1 Timothy 6:11 – Love, Broken In

11 But you, O man of God, flee these things and pursue righteousness, godliness, faith, love… 1 Timothy 6:11, New King James Version

I enjoyed James Clavell's novel Shogun, but it's not where I expect to find a theology of progressive sanctification. Nevertheless, as its protagonist reflects on being a Westerner who has been rescued and incorporated into Japanese society, he extols with biblical cadence and a beautifully unpretentious landing, "The Lord God hath placed my feet onto the path, and rendered me a little useful."

I think Paul foresees this for Pastor Timothy, and for us as he continues to spool out what comes down to us as 1 Timothy 6:11. If I'm right that the Holy Spirit enunciates this list with care rather than caprice, and I don't see anything controversial in the possibility, there is narrative as well as an enumeration of checkpoints available to the disciple. Paul, as we have been seeing, soberly warns Timothy away from the twin hazards of Ephesus, spiritual pride and material security.

He guides preemptively that as Timothy flees these that the alternative is to pursue righteousness, right qualities even Ephesus can appreciate, but beyond that to pursue godliness, that is, I believe, to see the contrast between the speck of our good and the vastness, the wholly other quality of of God's good.

Struck by the difference and the distance, the enemy will, I suspect, marshal his most efficient efforts by pushing us to the extreme in the right direction we are already going.   He will often push us from the good way of humility to the extreme of despondency.

The Holy Spirit's next work, then, in Paul's list is that of faith, Spurgeon's stooping virtue by which we are able to come with Scripture, resist the enemy who would rejoice over our flaws and slow progress. The eyes of faith see that when we are tried by Earth's conditions inhospitable to Christ-likeness, we will come forth as gold.

Shall we, then, but faith's work on the shelf and cast sidelong, wistful glances at it as we come inert, wait out our time on this planet? May not be so! For, in 1 Timothy 6:11 Paul sees the Spirit's next work in the heart fleeing pride's traps and finding beloved recourse in Christ as that of love.

With Shogun's hero, we rejoice that, yes, by grace, our feet have been placed onto the path, and not in the ditches that could have so easily been our destiny. Our feet have been placed on God's path, and we find ourselves rendered a little useful.
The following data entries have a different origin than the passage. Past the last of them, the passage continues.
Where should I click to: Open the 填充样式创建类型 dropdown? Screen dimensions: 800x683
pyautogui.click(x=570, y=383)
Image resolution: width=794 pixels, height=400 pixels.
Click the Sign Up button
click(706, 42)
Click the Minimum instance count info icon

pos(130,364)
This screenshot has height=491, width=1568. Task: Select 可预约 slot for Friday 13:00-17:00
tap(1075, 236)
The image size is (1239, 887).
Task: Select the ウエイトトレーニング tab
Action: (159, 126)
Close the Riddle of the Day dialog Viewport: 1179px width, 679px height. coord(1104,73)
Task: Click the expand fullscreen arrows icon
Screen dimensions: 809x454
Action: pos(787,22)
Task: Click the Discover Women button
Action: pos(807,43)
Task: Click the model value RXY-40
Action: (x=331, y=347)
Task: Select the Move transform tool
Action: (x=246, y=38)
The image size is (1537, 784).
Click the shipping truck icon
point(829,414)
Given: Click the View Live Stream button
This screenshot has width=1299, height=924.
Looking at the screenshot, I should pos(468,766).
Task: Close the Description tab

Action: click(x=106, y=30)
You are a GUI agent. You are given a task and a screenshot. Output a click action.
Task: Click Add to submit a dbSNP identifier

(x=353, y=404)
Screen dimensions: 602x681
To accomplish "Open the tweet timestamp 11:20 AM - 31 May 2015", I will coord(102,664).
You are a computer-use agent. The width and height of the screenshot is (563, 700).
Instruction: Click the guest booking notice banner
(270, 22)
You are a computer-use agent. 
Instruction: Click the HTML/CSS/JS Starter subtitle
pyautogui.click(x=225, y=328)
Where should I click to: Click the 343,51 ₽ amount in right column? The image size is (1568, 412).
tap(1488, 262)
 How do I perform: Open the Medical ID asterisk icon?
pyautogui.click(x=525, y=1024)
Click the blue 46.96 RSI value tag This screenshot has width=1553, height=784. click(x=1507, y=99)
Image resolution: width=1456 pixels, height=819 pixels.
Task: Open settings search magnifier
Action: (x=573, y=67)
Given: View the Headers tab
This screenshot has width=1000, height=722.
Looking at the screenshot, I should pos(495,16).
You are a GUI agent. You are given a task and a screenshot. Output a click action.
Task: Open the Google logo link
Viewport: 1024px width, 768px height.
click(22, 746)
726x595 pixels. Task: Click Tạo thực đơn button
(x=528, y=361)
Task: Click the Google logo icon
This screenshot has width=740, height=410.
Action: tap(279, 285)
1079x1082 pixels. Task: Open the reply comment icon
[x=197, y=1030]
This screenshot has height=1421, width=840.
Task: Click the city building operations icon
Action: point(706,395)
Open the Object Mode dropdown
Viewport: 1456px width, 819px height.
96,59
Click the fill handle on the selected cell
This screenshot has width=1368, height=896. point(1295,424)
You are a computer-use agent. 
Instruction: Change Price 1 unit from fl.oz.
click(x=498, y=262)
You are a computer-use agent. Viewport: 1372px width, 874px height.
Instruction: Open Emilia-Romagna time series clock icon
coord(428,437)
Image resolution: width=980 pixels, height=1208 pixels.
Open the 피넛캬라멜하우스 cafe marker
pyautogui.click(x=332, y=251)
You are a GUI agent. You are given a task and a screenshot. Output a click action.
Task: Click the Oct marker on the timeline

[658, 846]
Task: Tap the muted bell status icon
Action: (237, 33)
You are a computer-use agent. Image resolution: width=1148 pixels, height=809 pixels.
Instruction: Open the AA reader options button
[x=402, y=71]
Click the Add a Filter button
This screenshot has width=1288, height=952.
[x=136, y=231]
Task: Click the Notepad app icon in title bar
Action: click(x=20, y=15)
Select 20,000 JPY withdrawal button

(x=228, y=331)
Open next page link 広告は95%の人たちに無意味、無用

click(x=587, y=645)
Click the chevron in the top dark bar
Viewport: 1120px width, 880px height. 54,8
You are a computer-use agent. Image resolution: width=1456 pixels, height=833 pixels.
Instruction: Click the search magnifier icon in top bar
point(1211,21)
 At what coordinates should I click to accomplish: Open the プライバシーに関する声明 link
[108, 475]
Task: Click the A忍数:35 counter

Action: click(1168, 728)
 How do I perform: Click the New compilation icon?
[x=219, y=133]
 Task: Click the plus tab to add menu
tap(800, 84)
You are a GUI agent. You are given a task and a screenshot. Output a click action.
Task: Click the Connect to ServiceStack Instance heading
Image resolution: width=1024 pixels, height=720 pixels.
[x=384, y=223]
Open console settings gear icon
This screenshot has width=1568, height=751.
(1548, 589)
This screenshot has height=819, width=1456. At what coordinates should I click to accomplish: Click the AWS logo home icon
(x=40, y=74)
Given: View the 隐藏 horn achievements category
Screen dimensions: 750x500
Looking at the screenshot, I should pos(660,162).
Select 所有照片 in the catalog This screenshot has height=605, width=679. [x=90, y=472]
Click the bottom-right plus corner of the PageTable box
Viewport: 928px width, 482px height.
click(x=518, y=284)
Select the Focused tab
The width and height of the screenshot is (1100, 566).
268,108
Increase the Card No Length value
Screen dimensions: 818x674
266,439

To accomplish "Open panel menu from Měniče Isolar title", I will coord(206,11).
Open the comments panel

We find ourselves, in Mother Teresa's phrase, able to do small things with great love.

Catching the refrain by which God has rescued us and continues to rescue us from a life after unworthy goals, we, with Psalm 100:2, actively serve the Lord with gladness. We come before His Presence with singing, and we may well catch some of our fellow humans up in the fervor of our tune. This engagement especially likely as we begin to equate with Tim Keller in Every Good Endeavor that our work is our worship, that we are all in as we serve the Lord by serving the work in which He has placed us.

John Dickson concurs, finding, "A humble person is marked by a willingness to hold power in service to others." He differentiates, admonishing, humility is more about how we treat others and how we think about ourselves." In the nexus between the two, though, reflecting upon the story through which God has brought us, the lures from which He has rescued us does, in spiritual health, metastasize in subtle and yet revolutionary act of love.

Each of them, in fact, reinforces how we ought to think about ourselves in the biblical framework. Each gift of our service or of the proceeds we get from it which is used to show love to another person, each of these transactions is a dollar vote rendered forcibly to One Who is better than materialism. Each time we use wisdom which could, in Ephesus fashion, raise us up in the eyes of others and enhance our control of them, to instead lighten their load and point them toward Christ, our sanctification progresses, as does that of the little community He has placed around us.